## begin Source extract

Hidden among the flotsam in the recent Tea Party tidal wave of mostly ALEC legislation shoved through the Michigan legislature in the last minute lame-duck frenzy earlier this month, we find a bill to prohibit employers from snooping on worker/job applicant social media. HB 5523 imposes penalties of up to 93 days in jail and a $1,000 fine as the price for employer snooping.
Last April, when the issue of facebook password privacy was in the news, Democracy Tree did a little sleuthing on the issue, and found that there already exist plenty of legal privacy protections which readily apply to social media — but that doesn’t necessarily mean a new law is a bad idea.
In fact, this law may be one of the few gems Michigan’s 96th legislature produced.
Facebook, Twitter, Tumblr….they’ve become ubiquitous to modern life. In fact, to not have a social media presence is actually a sign of being behind the times to many employers. Social media skills are fast becoming a job requirement in many fields.
Yet, less than half of employers track social media at all — 39 percent of them admit to following the online activity of job applicants on occasion, with only 9 percent of them snooping on a regular basis. Given the flurry of legislative fixes, one would think it’s a widespread practice.

## end Source extract

**Exercise requirements**
• a. List the social media platforms named in the Michigan social media privacy article.
• b. According to the Michigan social media privacy article, what penalties does HB 5523 impose on employers who snoop?
• c. Extend the Michigan social media privacy article, beginning after its final sentence.
The data after this point come from a separate source unrelated to the Michigan social media privacy article.

## begin Provided records

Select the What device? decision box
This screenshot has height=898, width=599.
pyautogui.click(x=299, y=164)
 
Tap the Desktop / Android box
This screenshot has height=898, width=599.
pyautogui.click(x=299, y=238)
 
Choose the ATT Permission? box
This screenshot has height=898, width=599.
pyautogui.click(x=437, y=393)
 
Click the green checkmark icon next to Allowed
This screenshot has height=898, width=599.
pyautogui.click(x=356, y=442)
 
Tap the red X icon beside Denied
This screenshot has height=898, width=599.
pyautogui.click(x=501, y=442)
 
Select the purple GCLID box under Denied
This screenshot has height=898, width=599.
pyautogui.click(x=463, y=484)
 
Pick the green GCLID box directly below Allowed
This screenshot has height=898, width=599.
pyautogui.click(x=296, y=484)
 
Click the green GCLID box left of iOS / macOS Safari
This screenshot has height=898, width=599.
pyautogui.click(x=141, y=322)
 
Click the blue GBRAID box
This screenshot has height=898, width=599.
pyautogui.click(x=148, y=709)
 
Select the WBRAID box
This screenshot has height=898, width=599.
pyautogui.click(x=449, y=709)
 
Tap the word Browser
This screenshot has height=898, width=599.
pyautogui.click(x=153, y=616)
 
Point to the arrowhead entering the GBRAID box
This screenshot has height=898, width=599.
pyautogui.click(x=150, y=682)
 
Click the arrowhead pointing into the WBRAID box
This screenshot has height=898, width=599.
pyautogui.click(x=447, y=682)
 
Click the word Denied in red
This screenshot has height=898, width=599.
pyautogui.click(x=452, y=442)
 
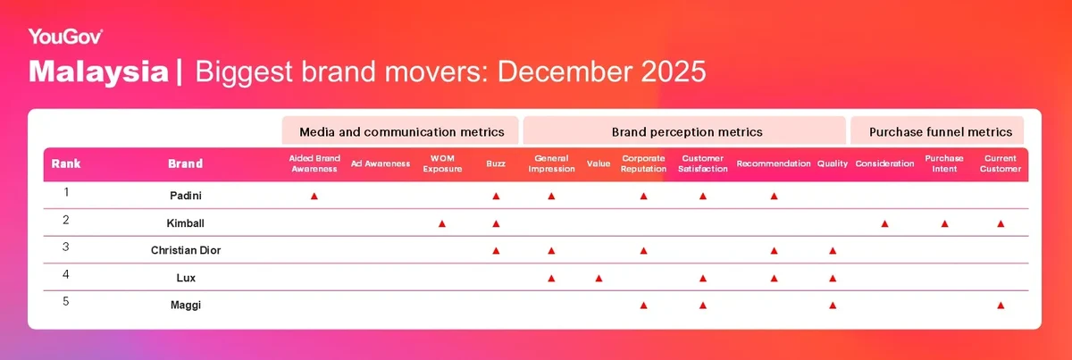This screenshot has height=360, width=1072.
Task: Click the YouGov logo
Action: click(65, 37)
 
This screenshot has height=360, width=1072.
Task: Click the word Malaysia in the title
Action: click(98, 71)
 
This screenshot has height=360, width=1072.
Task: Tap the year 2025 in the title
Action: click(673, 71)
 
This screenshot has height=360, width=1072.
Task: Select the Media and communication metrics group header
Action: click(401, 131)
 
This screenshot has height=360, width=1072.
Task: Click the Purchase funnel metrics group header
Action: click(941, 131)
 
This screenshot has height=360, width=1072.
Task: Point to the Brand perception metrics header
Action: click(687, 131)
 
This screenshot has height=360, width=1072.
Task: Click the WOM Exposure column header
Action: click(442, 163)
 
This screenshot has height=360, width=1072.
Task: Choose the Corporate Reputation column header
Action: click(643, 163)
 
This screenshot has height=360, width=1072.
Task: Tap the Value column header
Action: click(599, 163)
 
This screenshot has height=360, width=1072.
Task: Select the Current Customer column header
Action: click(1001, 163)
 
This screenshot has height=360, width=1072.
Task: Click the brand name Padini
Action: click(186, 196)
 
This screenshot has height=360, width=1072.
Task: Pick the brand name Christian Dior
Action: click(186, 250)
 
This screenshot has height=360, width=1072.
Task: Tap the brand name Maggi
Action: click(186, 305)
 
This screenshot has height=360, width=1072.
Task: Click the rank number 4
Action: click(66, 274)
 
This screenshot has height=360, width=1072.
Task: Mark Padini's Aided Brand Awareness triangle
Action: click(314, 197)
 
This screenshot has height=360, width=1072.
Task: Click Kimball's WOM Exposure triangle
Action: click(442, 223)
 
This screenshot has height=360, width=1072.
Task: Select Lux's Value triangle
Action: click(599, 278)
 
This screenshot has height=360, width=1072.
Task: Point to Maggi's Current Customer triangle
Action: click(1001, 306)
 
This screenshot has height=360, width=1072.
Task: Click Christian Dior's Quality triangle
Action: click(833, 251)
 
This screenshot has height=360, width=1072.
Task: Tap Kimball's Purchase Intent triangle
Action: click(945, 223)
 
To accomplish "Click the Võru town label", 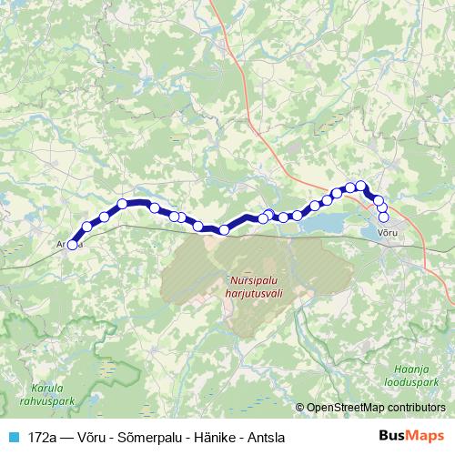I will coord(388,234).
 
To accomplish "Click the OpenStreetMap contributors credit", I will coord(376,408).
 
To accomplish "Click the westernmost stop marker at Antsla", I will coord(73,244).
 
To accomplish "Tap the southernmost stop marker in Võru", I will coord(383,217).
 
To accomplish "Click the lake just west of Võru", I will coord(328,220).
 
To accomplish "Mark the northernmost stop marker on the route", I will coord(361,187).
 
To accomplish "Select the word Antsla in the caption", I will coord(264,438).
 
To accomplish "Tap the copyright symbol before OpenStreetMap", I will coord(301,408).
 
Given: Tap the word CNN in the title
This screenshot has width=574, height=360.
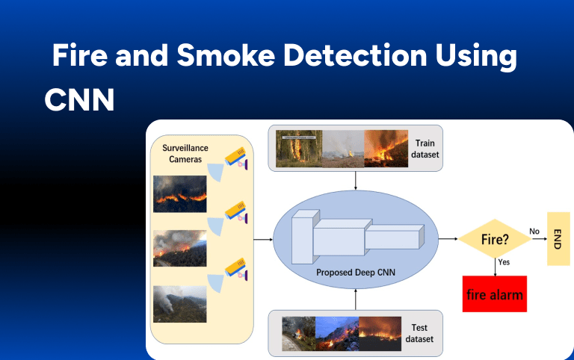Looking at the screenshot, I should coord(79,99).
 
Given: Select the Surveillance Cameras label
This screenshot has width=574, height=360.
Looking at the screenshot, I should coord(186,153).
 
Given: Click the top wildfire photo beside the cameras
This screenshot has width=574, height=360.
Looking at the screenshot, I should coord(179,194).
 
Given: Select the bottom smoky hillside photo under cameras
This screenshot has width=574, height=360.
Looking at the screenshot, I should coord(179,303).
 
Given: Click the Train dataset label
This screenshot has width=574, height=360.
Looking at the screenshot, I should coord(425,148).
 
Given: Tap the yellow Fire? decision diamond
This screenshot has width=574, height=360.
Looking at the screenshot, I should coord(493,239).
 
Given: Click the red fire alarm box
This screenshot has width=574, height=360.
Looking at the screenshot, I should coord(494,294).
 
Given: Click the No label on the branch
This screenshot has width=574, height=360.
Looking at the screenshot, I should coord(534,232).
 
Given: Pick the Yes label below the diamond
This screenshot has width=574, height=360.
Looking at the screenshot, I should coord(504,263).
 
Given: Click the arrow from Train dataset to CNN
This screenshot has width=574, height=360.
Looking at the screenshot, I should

## end Provided records

**Answers given**
• a. Facebook, Twitter, Tumblr

• b. Up to 93 days in jail and a $1,000 fine.

• c.
Since it’s so easy to do, why are so few companies engaging in Internet voyeurism? And why do we need a specific law at all?
Employers generally tread lightly in social cyber space for good reason. Existing law is simply not on their side. Title VII of the Civil Rights Act of 1964 specifically prohibits certain forms of discrimination. As required under the guidelines of the Equal Employment Opportunity Commission, employers are compelled to adhere to the following:
“As a rule, the information obtained and requested through the pre-employment process should be limited to those essential for determining if a person is qualified for the job…inquiries about organizations, clubs, societies, and lodges of which the applicant may be a member or any other questions, which may indicate the applicant’s race, sex, national origin, disability, status, age, religion, color or ancestry if answered should generally be avoided…employers should not ask for a photograph of an applicant”.
National labor law specialist, Larry LaSusa, asserts that between our Constitution and the Civil Rights Act of 1964, we currently have all the necessary tools to deter and litigate employer abuses of improper social media snooping without enacting new laws. He is not alone in this view. Most of his colleagues believe that it is not productive to attempt to legislate-away the problem because, as technology continues to evolve in new and unexpected ways, lawmakers simply can not anticipate, nor keep pace with, the changes as they occur. LaSusa says “Litigation deals with concrete issues, it’s not like legislating in the abstract.” He objects to the various quick-fix initiatives currently working their way through state legislatures across the nation as being nothing more than a solution looking for a problem. LaSusa, who has clients in 38 states, says he has yet to hear from one of them on this specific issue.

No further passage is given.